I recently experienced this firsthand when my primary hand started to hurt 24/7. Sleepless nights full of pain and inability to do anything with my right hand. Considering it from today’s point of view, my inability to use the keyboard was just a minor nuisance.
Yes, I could still write with my left hand, but did you ever try that? Writing more than a paragraph was traumatic because of the slow pace and constant need to check for typos. It’s frustrating.
My doctor initially tried to immobilise my hand and prescribed painkillers, but the problem persisted.
Unfortunately, seeing an orthopedist took almost three months because of the high demand for them. Ultimately, it took him ten minutes and one injection to restore some of my hand function. That doesn’t mean my hand is OK and I can do anything like before. I still struggle with tasks like turning keys in locks and opening bottles.

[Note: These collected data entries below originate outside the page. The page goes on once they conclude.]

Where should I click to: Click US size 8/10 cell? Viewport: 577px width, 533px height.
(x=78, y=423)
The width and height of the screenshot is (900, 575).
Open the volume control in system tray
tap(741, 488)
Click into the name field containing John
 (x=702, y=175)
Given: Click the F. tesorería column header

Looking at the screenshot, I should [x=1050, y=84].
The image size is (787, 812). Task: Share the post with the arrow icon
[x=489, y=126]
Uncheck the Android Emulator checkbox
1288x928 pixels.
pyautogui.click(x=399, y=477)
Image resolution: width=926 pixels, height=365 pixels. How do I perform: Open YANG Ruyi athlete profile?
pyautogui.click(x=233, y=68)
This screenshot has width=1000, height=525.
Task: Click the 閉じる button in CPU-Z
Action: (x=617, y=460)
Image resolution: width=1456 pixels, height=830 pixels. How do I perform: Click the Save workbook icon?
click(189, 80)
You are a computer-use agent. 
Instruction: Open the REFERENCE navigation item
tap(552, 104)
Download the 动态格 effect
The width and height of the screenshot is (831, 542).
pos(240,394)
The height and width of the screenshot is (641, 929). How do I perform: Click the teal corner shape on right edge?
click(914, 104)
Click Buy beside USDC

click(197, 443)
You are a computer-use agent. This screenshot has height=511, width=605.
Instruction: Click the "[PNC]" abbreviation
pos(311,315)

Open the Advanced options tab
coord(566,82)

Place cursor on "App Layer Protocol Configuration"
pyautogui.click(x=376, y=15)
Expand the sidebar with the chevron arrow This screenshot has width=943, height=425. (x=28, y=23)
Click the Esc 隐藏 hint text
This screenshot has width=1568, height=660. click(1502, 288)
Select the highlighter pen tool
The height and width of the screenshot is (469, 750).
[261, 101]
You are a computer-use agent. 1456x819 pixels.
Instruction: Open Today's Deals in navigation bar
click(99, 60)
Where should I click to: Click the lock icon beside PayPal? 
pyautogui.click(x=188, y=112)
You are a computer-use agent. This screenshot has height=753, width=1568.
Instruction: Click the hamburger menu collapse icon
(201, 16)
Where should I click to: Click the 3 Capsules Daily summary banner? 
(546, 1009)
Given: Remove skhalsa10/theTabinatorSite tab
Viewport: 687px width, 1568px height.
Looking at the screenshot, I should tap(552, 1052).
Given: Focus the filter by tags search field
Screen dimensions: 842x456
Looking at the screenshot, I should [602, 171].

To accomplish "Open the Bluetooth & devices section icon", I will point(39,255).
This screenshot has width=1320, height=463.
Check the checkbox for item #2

While waiting those three months, I’ve gotten help from an ambulance surgeon specialising in hands. He diagnosed me with arthritis in my thumb joint and inflamed tendons in my palm. He gave me another brace from my general doctor and some anti-inflammatory meds.
I share my experience not to elicit sympathy but to warn others about the importance of caring for your hands. Investing in ergonomic equipment like a comfortable mouse and keyboard can prevent injury and promote good hand health, whether in an office or home. Also, rest your hands and do not overload them as I did.
After talking to the doctors, I understood that the excessive use of mice, which Windows forces you a lot, can significantly strain your hands and cause repetitive strain injuries if not arthrosis. As someone who has mainly used Linux and relied on keyboard shortcuts for years, I found the frequent use of a mouse in Windows, which my employer required me to use, frustrating and detrimental to my health.
Hand injuries can be a massive problem for a computer user. They can be costly regarding lost productivity and medical expenses, so it’s worth preventative measures like investing in a proper ergonomic keyboard and mouse – but even that can’t save you from a chronic overload of your hands – it can just postpone the problems. Regularly performing hand exercises is vital to keep your hands healthy and preventing injuries.
Your hands are your most valuable tools; neglecting them can have serious consequences.